Could you copy out all of the records below exactly, leaving out every picture?

**Records contained in a dataset:**
::::::::

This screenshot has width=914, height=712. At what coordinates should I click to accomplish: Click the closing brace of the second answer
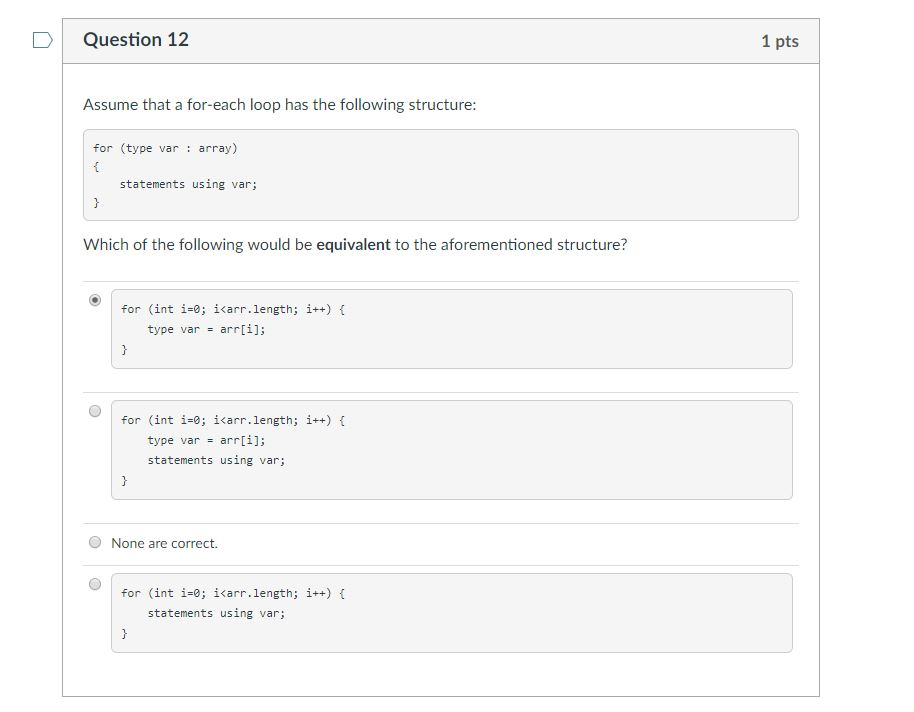pyautogui.click(x=124, y=480)

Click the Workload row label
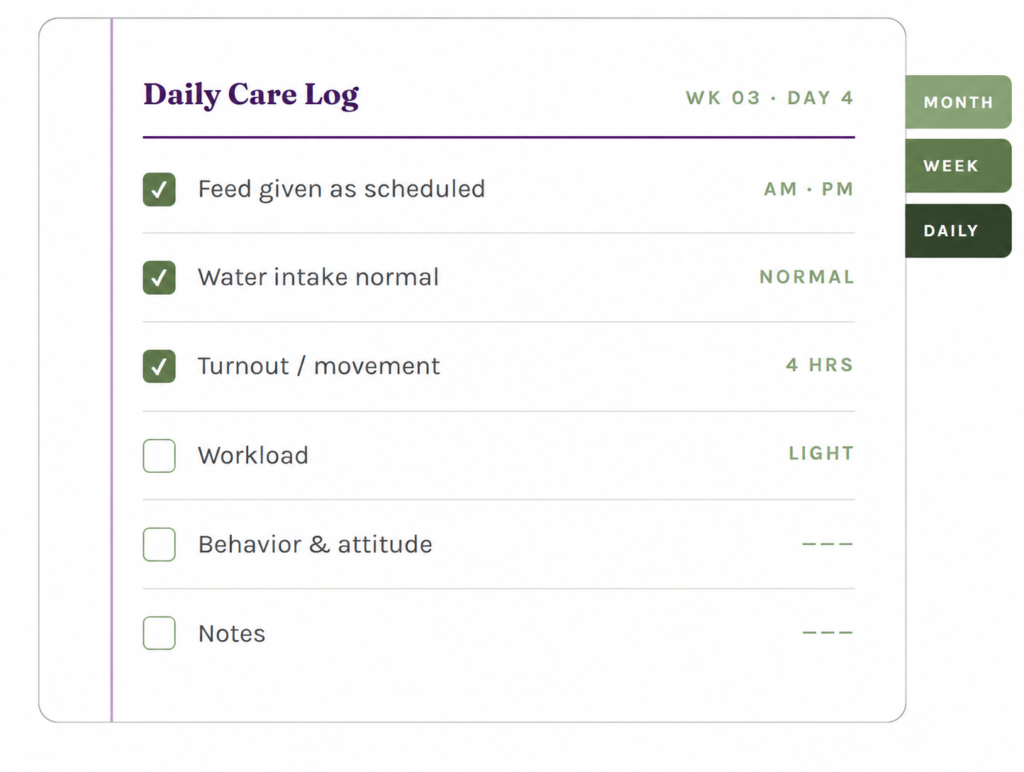pos(253,455)
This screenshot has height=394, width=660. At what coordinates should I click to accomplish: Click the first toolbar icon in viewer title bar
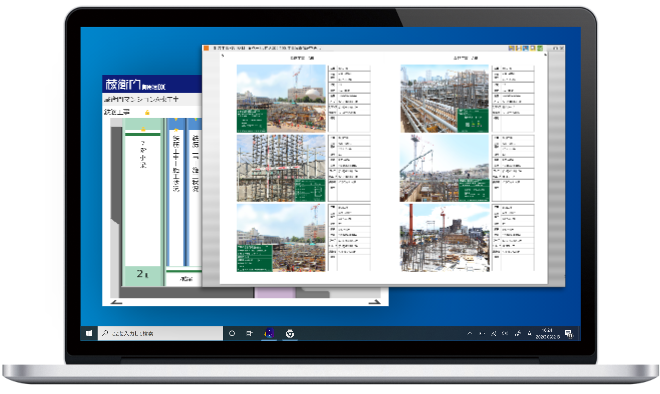click(x=511, y=48)
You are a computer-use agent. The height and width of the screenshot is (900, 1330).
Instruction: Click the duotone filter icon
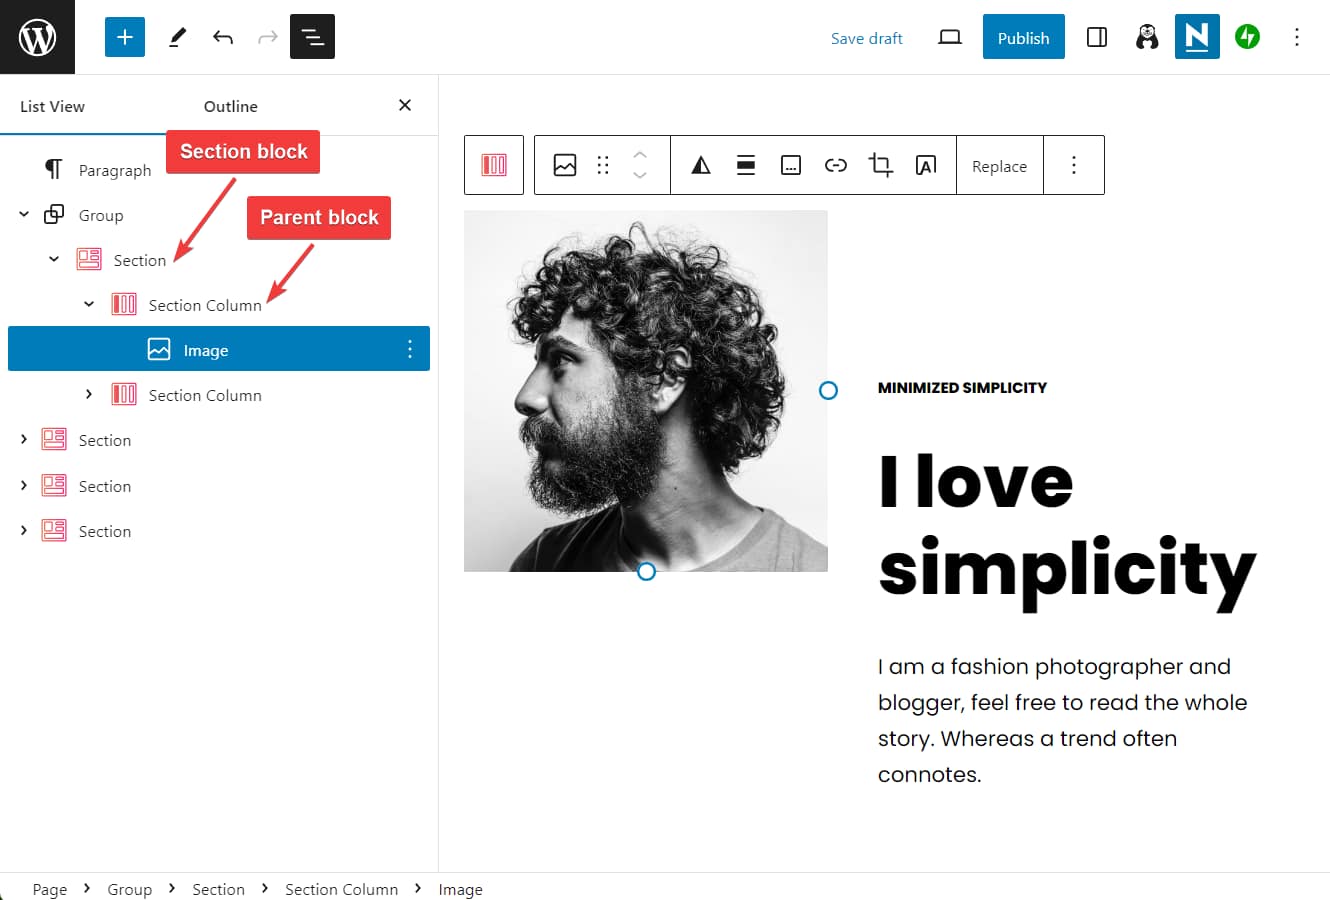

::::::::

**Solution to this task:**
This screenshot has width=914, height=712. At what coordinates should I click to accomplish: Click the closing brace of the second answer
pyautogui.click(x=124, y=480)

Click the Workload row label
pos(253,455)
This screenshot has height=394, width=660. At what coordinates should I click to accomplish: Click the first toolbar icon in viewer title bar
click(x=511, y=48)
You are a computer-use agent. The height and width of the screenshot is (900, 1330).
Instruction: Click the duotone filter icon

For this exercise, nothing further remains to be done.